Data:

'''

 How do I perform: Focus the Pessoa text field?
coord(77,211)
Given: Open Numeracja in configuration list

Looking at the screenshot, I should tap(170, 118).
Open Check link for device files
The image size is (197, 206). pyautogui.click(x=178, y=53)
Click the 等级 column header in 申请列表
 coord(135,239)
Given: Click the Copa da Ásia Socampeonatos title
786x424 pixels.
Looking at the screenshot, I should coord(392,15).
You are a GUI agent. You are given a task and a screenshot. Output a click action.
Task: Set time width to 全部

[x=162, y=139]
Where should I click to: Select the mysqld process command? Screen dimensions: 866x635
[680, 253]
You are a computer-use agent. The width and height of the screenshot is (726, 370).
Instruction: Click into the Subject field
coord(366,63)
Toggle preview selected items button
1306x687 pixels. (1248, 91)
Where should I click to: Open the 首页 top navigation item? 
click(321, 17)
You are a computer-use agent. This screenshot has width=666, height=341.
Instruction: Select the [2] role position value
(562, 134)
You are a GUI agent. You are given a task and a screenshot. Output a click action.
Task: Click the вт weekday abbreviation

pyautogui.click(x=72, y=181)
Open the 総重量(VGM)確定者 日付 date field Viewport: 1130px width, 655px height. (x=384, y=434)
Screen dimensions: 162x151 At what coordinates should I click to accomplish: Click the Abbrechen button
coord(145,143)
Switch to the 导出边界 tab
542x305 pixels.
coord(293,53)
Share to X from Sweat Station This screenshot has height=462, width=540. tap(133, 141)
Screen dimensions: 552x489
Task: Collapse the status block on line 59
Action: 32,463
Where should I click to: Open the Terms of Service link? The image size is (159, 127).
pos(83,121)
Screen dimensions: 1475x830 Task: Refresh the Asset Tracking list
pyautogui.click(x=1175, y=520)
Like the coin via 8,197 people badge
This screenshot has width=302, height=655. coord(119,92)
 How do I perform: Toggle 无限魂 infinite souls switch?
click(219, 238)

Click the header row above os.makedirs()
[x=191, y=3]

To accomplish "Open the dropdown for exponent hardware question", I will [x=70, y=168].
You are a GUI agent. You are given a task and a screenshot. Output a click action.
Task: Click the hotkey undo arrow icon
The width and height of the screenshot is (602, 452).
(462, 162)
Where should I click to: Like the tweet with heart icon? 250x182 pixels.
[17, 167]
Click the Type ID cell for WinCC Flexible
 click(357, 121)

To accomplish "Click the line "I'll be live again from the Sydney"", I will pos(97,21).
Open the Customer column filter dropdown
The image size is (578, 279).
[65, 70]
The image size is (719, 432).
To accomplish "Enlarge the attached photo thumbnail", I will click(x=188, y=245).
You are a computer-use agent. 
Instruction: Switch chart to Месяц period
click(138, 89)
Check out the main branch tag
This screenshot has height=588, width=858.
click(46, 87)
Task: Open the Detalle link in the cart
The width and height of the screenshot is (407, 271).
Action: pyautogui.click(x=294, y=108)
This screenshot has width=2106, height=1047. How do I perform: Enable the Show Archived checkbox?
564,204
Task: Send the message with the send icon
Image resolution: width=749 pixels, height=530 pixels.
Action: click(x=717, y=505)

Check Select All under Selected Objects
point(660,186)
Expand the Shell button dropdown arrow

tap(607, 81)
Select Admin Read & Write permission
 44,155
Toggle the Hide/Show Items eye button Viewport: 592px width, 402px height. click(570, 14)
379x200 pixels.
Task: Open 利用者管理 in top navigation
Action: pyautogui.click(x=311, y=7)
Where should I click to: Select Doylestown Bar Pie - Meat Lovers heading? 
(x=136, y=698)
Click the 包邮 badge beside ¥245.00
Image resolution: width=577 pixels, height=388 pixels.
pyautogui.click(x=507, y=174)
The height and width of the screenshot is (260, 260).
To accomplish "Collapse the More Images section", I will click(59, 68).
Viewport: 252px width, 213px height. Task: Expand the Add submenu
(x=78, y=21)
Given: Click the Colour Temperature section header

'''

Problem details:
Return every entry verbatim.

Solution to this task:
 How do I perform: Focus the Pessoa text field?
coord(77,211)
Given: Open Numeracja in configuration list

Looking at the screenshot, I should tap(170, 118).
Open Check link for device files
The image size is (197, 206). pyautogui.click(x=178, y=53)
Click the 等级 column header in 申请列表
 coord(135,239)
Given: Click the Copa da Ásia Socampeonatos title
786x424 pixels.
Looking at the screenshot, I should coord(392,15).
You are a GUI agent. You are given a task and a screenshot. Output a click action.
Task: Set time width to 全部

[x=162, y=139]
Where should I click to: Select the mysqld process command? Screen dimensions: 866x635
[680, 253]
You are a computer-use agent. The width and height of the screenshot is (726, 370).
Instruction: Click into the Subject field
coord(366,63)
Toggle preview selected items button
1306x687 pixels. (1248, 91)
Where should I click to: Open the 首页 top navigation item? 
click(321, 17)
You are a computer-use agent. This screenshot has width=666, height=341.
Instruction: Select the [2] role position value
(562, 134)
You are a GUI agent. You are given a task and a screenshot. Output a click action.
Task: Click the вт weekday abbreviation

pyautogui.click(x=72, y=181)
Open the 総重量(VGM)確定者 日付 date field Viewport: 1130px width, 655px height. (x=384, y=434)
Screen dimensions: 162x151 At what coordinates should I click to accomplish: Click the Abbrechen button
coord(145,143)
Switch to the 导出边界 tab
542x305 pixels.
coord(293,53)
Share to X from Sweat Station This screenshot has height=462, width=540. tap(133, 141)
Screen dimensions: 552x489
Task: Collapse the status block on line 59
Action: 32,463
Where should I click to: Open the Terms of Service link? The image size is (159, 127).
pos(83,121)
Screen dimensions: 1475x830 Task: Refresh the Asset Tracking list
pyautogui.click(x=1175, y=520)
Like the coin via 8,197 people badge
This screenshot has width=302, height=655. coord(119,92)
 How do I perform: Toggle 无限魂 infinite souls switch?
click(219, 238)

Click the header row above os.makedirs()
[x=191, y=3]

To accomplish "Open the dropdown for exponent hardware question", I will [x=70, y=168].
You are a GUI agent. You are given a task and a screenshot. Output a click action.
Task: Click the hotkey undo arrow icon
The width and height of the screenshot is (602, 452).
(462, 162)
Where should I click to: Like the tweet with heart icon? 250x182 pixels.
[17, 167]
Click the Type ID cell for WinCC Flexible
 click(357, 121)

To accomplish "Click the line "I'll be live again from the Sydney"", I will pos(97,21).
Open the Customer column filter dropdown
The image size is (578, 279).
[65, 70]
The image size is (719, 432).
To accomplish "Enlarge the attached photo thumbnail", I will click(x=188, y=245).
You are a computer-use agent. 
Instruction: Switch chart to Месяц period
click(138, 89)
Check out the main branch tag
This screenshot has height=588, width=858.
click(46, 87)
Task: Open the Detalle link in the cart
The width and height of the screenshot is (407, 271).
Action: pyautogui.click(x=294, y=108)
This screenshot has width=2106, height=1047. How do I perform: Enable the Show Archived checkbox?
564,204
Task: Send the message with the send icon
Image resolution: width=749 pixels, height=530 pixels.
Action: click(x=717, y=505)

Check Select All under Selected Objects
point(660,186)
Expand the Shell button dropdown arrow

tap(607, 81)
Select Admin Read & Write permission
 44,155
Toggle the Hide/Show Items eye button Viewport: 592px width, 402px height. click(570, 14)
379x200 pixels.
Task: Open 利用者管理 in top navigation
Action: pyautogui.click(x=311, y=7)
Where should I click to: Select Doylestown Bar Pie - Meat Lovers heading? 
(x=136, y=698)
Click the 包邮 badge beside ¥245.00
Image resolution: width=577 pixels, height=388 pixels.
pyautogui.click(x=507, y=174)
The height and width of the screenshot is (260, 260).
To accomplish "Collapse the More Images section", I will click(59, 68).
Viewport: 252px width, 213px height. Task: Expand the Add submenu
(x=78, y=21)
Given: Click the Colour Temperature section header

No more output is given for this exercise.